Each line holding the word "agent" must appear in the answer, copied from the entries.

____

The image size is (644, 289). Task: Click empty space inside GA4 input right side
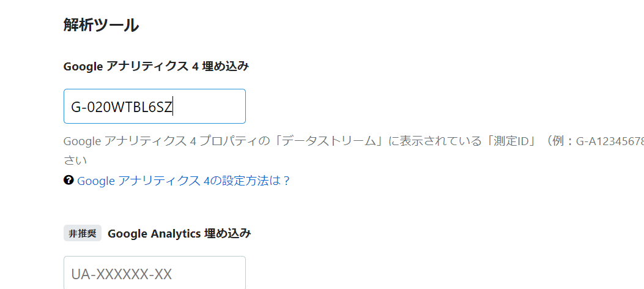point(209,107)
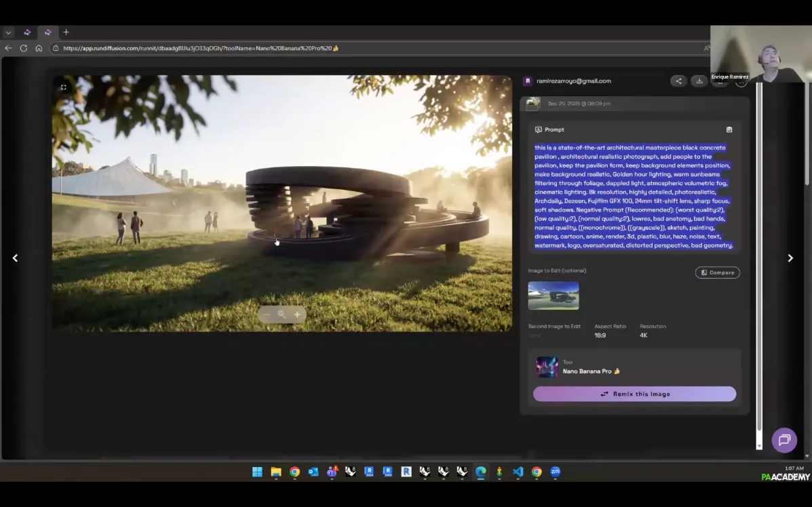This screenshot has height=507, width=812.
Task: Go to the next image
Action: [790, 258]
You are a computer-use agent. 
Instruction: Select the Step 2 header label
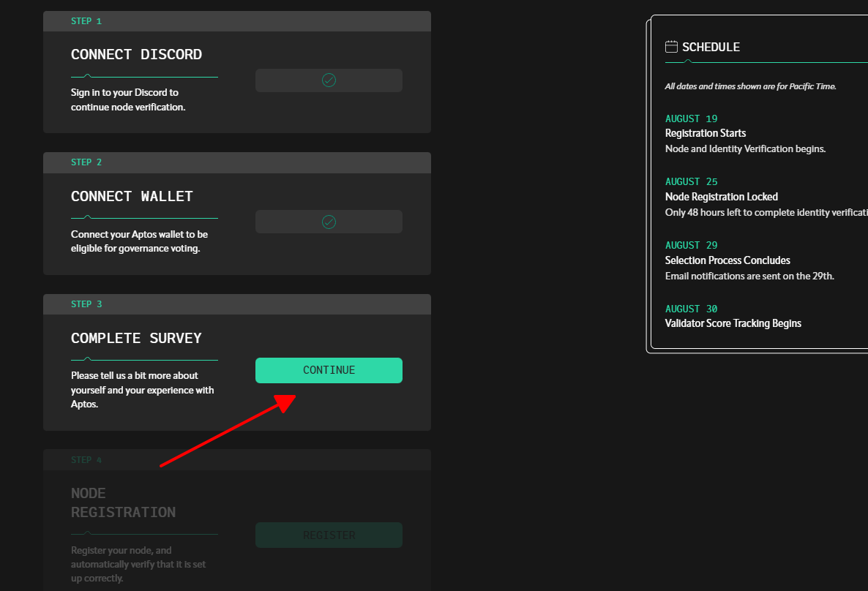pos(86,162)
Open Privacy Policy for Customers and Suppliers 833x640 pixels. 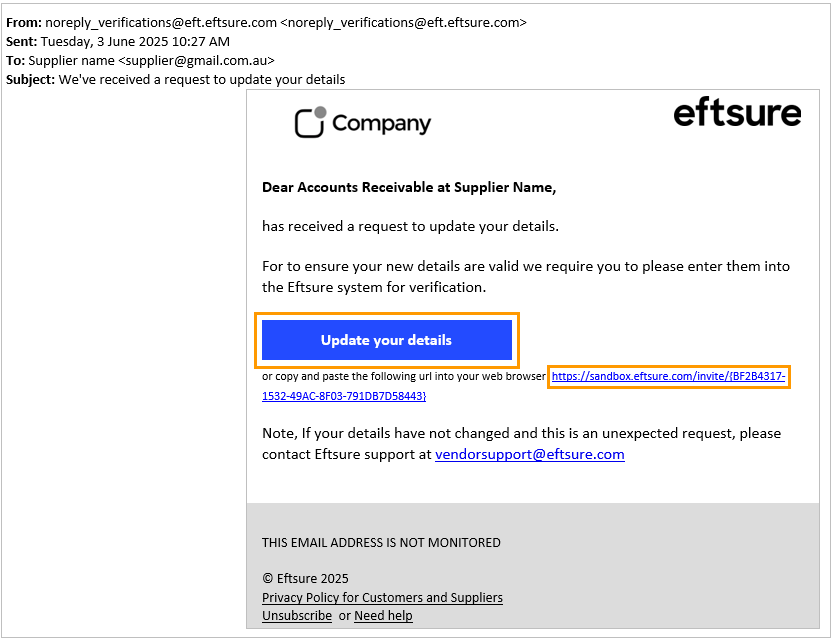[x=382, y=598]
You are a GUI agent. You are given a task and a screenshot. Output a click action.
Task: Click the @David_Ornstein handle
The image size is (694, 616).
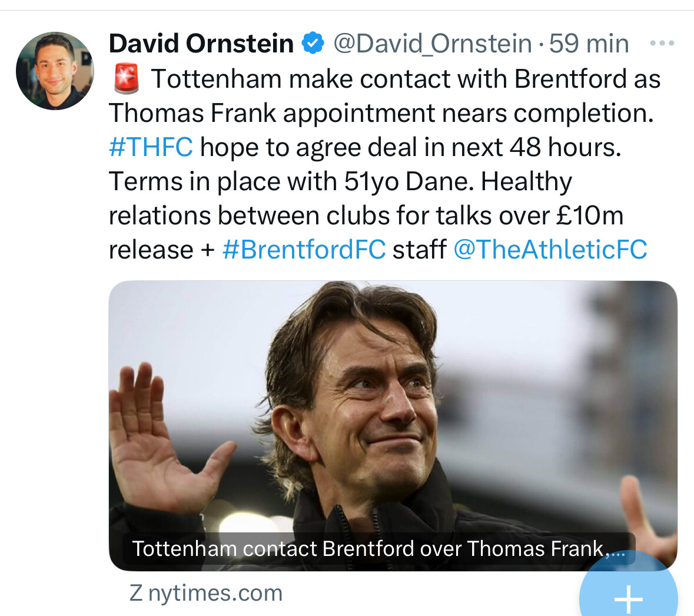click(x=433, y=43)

____

◆ **Task output**:
You are a computer-use agent. 
You are a GUI agent. You are given a task and a screenshot. Output a click action.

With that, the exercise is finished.